52 yo male with history of non-hodgkins lymphoma, whole body irradiation, bone marrow transplant 5 years ago-cancer free now, and diabetic. Has had 8 stents put in his heart in the last 3 months-2 heart caths, 2 angioplasts. 3 days at home after last heart cath( 2 more stents placed)he was rushed to hospital-blood vessel/branch in his heart collapsed went into shock-had trouble stabalizing-was critical. Next day was put in ICU & evaluated for heart surgery and told there was no point in doing surgery-because his arteries are a 3rd of the size they should be because of chemo/radiationand that fact coupled with the diabetes-he wasn't going to live long. :( Apparently he scars (scar tissue)badly-and has after the heart caths. Called for a second opinion- dr is researching/evaluating possibility of using beta radiation to help with the scar tissue to help open up his blood vessels. (He has no previously history of heart probs)

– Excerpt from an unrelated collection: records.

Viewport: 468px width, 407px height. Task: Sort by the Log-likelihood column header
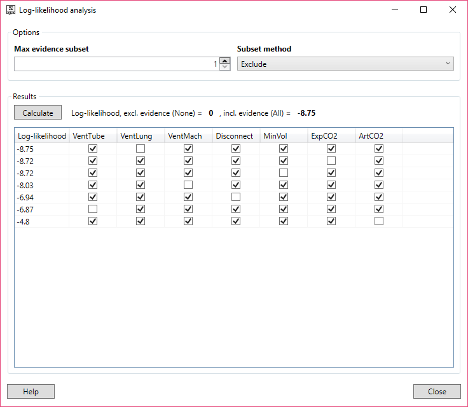pos(41,135)
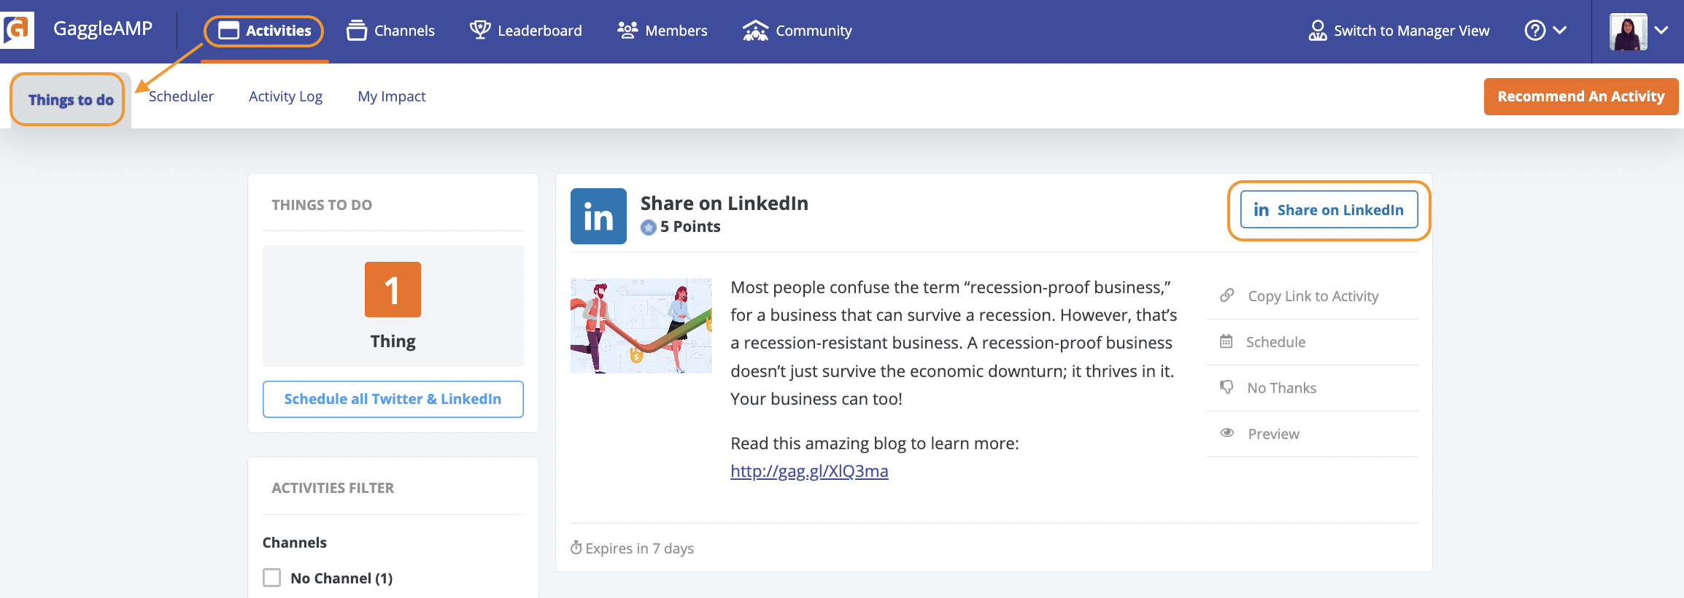
Task: Click the Copy Link to Activity icon
Action: (x=1227, y=295)
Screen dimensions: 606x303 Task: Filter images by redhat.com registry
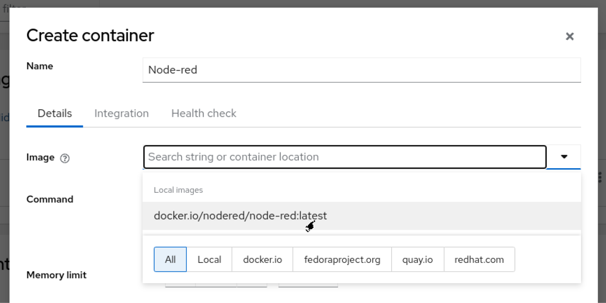479,259
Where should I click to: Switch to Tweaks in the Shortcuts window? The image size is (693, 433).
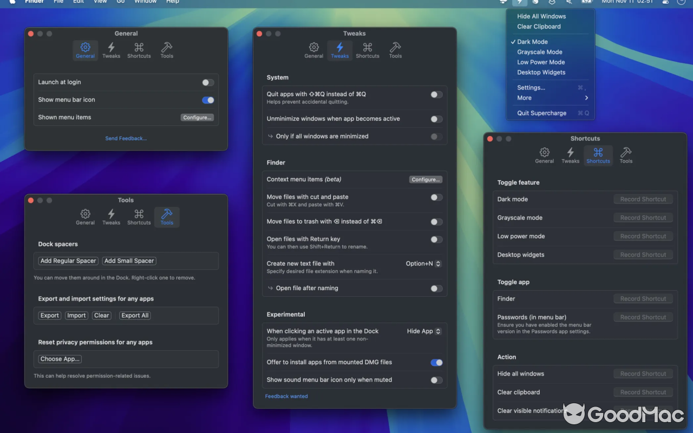coord(570,155)
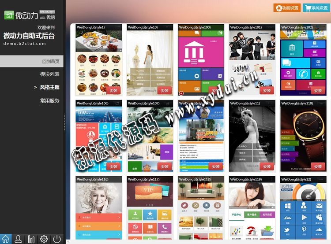
Task: Click the gear settings icon in bottom bar
Action: point(44,239)
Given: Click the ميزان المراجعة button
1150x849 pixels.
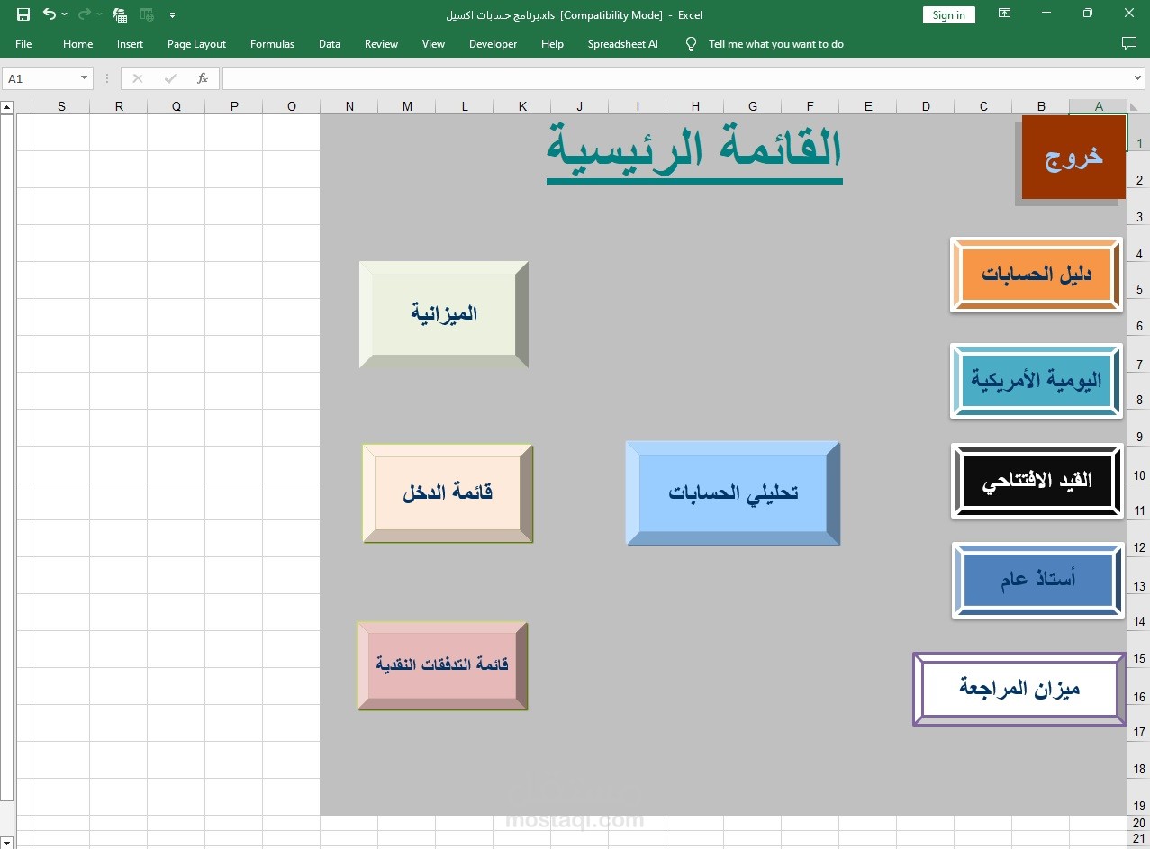Looking at the screenshot, I should [1019, 689].
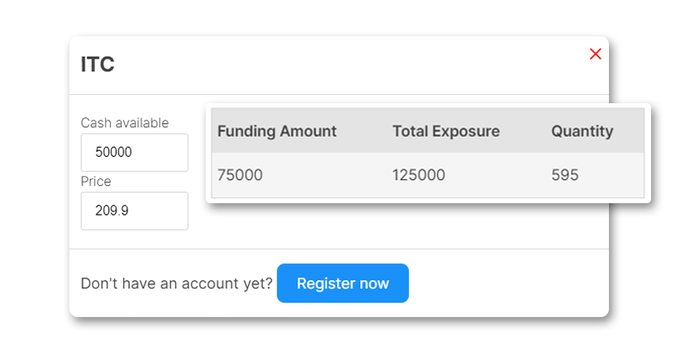Click the "Don't have an account yet?" text
The height and width of the screenshot is (356, 680).
[x=176, y=284]
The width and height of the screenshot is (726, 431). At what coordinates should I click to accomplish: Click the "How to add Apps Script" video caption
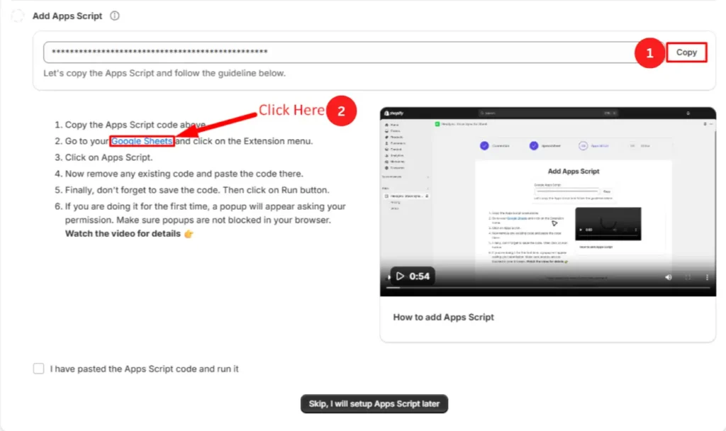pos(443,317)
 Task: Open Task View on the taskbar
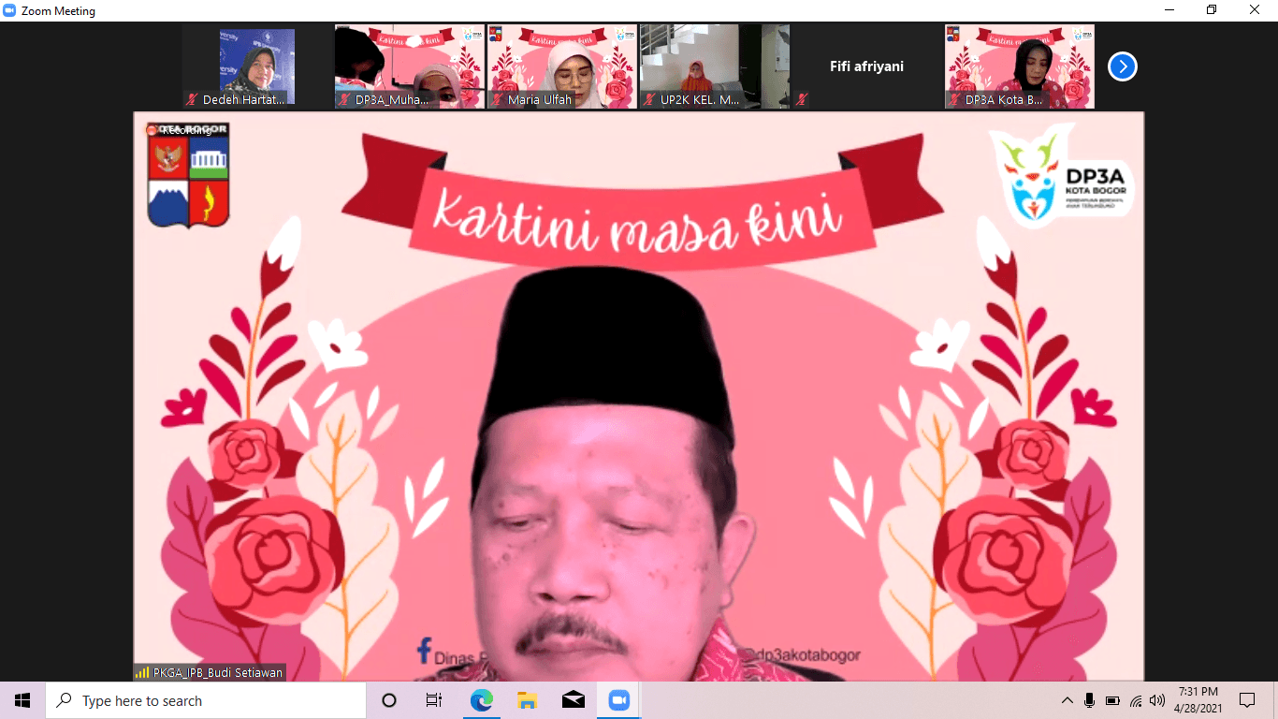click(x=434, y=700)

My question: What questions should we be asking? My understanding is that stents are generally a temporary fix. Realistically what kind of hope is there? Hearing something like that from a surgeon is obviously not encouraging. What could have caused the blood vessel to collapse? What are they odds of it happening again? I have a fairly decent knowledge of heart physiology, but the dr's won't talk to me. (They have permission from the patient.) I am flying out there (the pt is my dad) but want to ask the right questions and be aware of any possible treatments or causes to ask about. Thanks for any assistance-this is a stressful time.
Sorry to hear about your father. The description you provide suggests that your father has diabetes, prior radiation therapy for non-Hodgkins lymphoma and coronary artery disease which has required multiple intracoronary stents. Following his recent stent placement he developed shock (cardiogenic) due to reocclusion of the stent 3 days later.

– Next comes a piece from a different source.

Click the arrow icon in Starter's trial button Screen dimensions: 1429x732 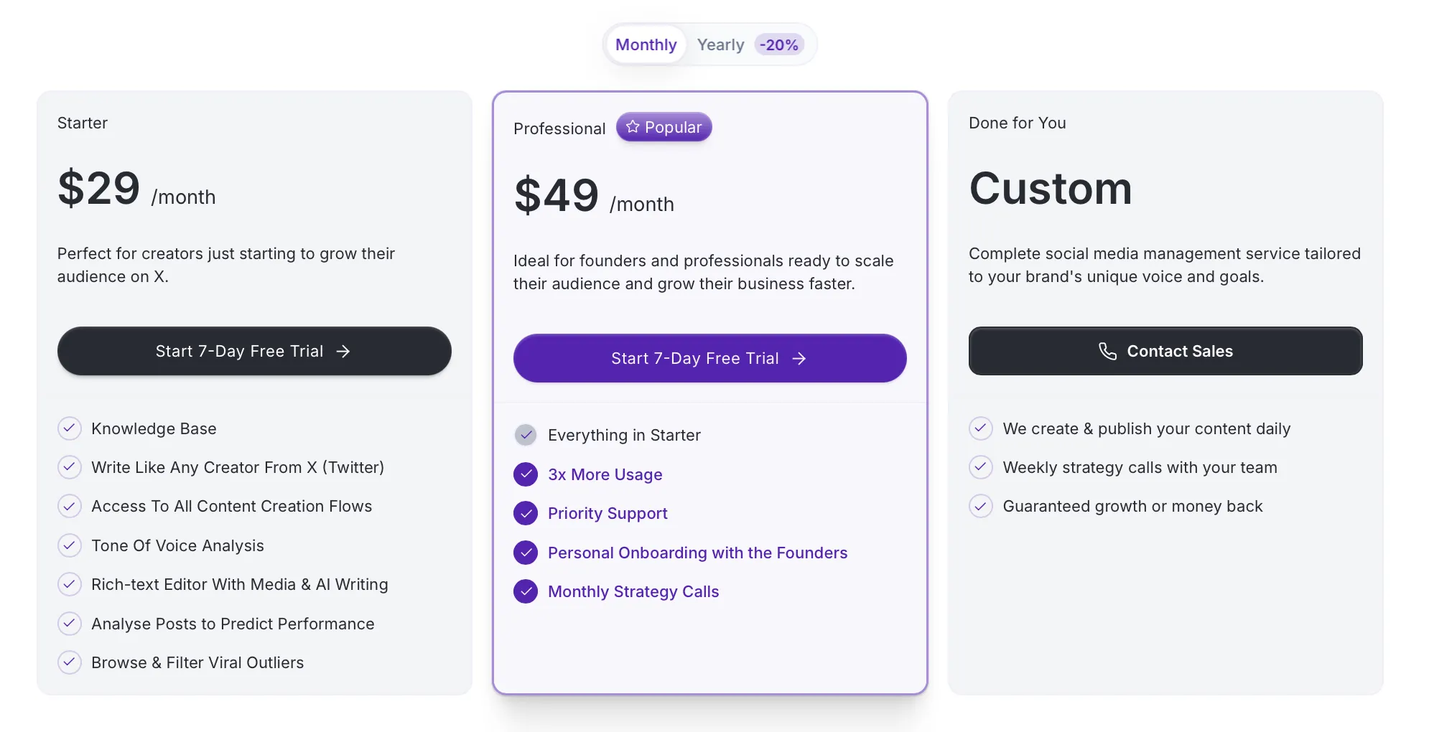344,352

Stents are intended to be a permanent treatment for blockages in the heart arteries and you are describing instent restenosis. Approximately 40% of patients who have stents placed will experience renarrowing within the stent at 6 months. Approximately 50% of these patients will experience symptoms. Therefore around 20% of patients having stents placed will experience symptomatic instent restenosis requiring a repeat procedure.
Most recently your father experienced subacute stent thrombosis, when the most recent stent occluded 3 days after its placement. The incidence of subacute stent thrombosis is approximately 0.9 to 2.5% of stents placed and the risk factors include older age, hypertension, decreased ventricular function, along with certain characteristics of the blockage and the stent itself. Also, from what you describe he has small vessels making poor targets for bypass surgery, which is probably related to his diabetes and radiation therapy.
The most important question I have is whether or not your father is a surgical candidate or not, people with diabetes tend to do better with surgery. You should consider having your father's doctors review his case with a very experienced surgeon. I would recommend having them call a large university based medical center near by or even calling here (1-800-CCF-CARE) in order to get an experienced second opinion. They can discuss his case with one of our world renowned heart surgeons here, who may be able to offer an opinion.
If your father is not a surgical candidate beta radiation is a good idea. However, your father may be a candidate for a coated stent (rapamycin). This stent is currently not available in the U.S. but it can be used on a compassionate basis. The doctors may be able to call the FDA and get permission to use it in this case.
Your father's case is very complex, I hope I have been able to help you in your knowledge and decision making.
Sorry to here about your father. It's too bad that he went through all of that suffering and overcame his previous disease only to be put in another life threatening condition by an irresponsible cardiologist.
8 stents are criminal! There is no way that any person should receive 8 stents. When a cardiologist sees a situation like that, he should pull out and refer the person for bypass surgery. If he did nothing the person would have a better chance of recovery.
With the risks of restenosis cited by the CCF doctor, it's a given that at least 2 or 3 of those stents will be closed by restinosis.
Probably your only hope is to take him someplace good and have him re-evaluated for surgery.